Resident Agent (RA):
The RA is in charge of aiding the PM or site manager. His duties include ordering materials on schedule, detailed planning and programming of activities, store administration and control, subcontractor coordination, bill preparation, accounting work, and directing subordinates.
His authority extends to the certification of purchase requests, periodic store checks, bill certifications, and supplier invoices.
Quality control and management are among his responsibilities, as are planning out survey and leveling work, studying drawings, preparing shop drawings and bar-bending schedules, providing technical advice to subordinates, and general site supervision.
How to Keep Good Relationships Among Site Members
- When dealing with contractors’ employees, be fair yet firm.
- Attempt to avoid a constant state of aggressiveness.
- Explain to the contractor any aspects of the work that he may not comprehend.
- If a problem arises on the job, be quick and decisive in resolving it.
- Make sure that even small parts of the work are done right from the start of the project so that the contractor understands that only high-quality work will be tolerated through the contract.
- However, be tolerant by not always adhering to the text of the law when serious difficulties develop due to no fault of your own. Unless the job is going to be harmed, relax the specifications and let common sense prevail.
- Instructions should always be conveyed to a responsible member of the contractor’s team. Giving instructions to different people can result in errors, giving the contractor an opportunity to disagree and possibly submit a claim.
- Be quick to criticize work; don’t wait till it’s finished to criticize it.
- Ensure that your engineer is properly informed about any decisions you make so that a contractor cannot acquire a different decision from the engineer.
- Serious disagreements with a contractor or failure to follow instructions should be reported to the engineer.
Consider the following points during contractor meetings:
- Prior to the meeting, the following tasks should be completed: reception of the meeting notice; confirmation of attendance with a list of topics to be discussed; last-minute considerations. Analyze the agenda and develop discussion points.
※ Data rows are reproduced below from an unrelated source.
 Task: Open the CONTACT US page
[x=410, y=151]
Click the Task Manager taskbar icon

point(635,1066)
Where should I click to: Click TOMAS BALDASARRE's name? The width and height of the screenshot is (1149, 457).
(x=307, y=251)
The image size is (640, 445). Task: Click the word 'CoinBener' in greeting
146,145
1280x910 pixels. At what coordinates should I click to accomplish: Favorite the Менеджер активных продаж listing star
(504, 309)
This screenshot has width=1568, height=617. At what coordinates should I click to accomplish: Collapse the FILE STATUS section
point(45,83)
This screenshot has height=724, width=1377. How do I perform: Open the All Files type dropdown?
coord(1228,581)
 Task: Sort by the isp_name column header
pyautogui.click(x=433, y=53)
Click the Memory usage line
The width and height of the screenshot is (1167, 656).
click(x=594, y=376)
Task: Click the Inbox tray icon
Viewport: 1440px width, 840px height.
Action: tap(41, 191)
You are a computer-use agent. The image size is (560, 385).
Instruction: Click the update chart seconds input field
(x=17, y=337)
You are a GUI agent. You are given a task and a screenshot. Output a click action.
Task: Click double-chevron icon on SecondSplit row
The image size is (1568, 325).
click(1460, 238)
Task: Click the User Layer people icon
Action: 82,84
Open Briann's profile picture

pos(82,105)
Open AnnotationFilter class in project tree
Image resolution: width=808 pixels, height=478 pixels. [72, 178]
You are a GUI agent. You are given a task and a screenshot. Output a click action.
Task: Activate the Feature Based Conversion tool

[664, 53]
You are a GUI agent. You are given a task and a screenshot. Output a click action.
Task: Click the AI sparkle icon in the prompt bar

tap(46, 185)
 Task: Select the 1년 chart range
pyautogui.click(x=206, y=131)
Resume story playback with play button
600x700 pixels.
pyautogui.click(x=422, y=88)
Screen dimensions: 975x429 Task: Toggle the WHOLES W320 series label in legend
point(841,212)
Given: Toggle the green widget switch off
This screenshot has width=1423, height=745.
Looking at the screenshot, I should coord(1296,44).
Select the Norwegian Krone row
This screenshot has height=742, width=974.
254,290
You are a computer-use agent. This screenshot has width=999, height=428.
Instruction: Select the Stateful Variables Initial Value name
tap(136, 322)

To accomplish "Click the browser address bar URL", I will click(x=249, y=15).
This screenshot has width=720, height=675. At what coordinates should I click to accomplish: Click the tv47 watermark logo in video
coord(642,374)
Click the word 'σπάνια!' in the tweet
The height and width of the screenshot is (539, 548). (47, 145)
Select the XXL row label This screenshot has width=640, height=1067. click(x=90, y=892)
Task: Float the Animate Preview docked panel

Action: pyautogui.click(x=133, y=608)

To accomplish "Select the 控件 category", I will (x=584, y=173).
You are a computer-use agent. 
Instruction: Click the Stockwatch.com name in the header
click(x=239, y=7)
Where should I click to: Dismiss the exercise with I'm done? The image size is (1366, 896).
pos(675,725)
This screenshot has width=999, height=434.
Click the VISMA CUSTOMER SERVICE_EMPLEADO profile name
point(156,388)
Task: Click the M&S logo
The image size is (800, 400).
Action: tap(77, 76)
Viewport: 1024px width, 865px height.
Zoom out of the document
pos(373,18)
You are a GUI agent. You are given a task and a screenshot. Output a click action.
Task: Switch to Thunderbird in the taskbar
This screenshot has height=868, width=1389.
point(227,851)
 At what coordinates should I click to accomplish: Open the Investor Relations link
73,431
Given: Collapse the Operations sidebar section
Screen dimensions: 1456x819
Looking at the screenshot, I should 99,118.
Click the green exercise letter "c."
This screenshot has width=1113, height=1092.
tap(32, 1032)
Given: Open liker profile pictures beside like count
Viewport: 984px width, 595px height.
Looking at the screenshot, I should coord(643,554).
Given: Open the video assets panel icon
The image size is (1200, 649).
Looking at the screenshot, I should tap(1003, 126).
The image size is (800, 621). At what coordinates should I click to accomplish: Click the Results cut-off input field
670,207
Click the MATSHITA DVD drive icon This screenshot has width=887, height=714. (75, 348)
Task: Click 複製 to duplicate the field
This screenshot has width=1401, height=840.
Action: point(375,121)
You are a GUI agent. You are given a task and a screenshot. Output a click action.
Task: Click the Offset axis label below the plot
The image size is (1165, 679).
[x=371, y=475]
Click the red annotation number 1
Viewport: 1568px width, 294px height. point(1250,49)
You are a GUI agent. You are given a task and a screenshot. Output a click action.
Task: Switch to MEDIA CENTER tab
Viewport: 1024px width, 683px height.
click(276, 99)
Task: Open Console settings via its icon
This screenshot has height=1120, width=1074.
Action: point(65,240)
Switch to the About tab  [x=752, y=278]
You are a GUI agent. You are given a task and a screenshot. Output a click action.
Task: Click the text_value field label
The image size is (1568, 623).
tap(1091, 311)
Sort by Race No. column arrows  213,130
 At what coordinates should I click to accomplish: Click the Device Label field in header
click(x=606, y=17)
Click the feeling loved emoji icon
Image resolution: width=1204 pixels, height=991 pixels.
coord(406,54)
- During the meeting: introduce new personnel; encourage a cooperative culture; be constructive in your discussion; prevent pocket meetings; confirm any decisions to avoid ambiguity and misunderstanding.
- Following the meeting: take action based on your decisions; upon receipt of the minutes, cross-check with your own notes, recordings, and other sources, as well as with the consultant; and follow up, checking on activities.
Related: What is Site Organization?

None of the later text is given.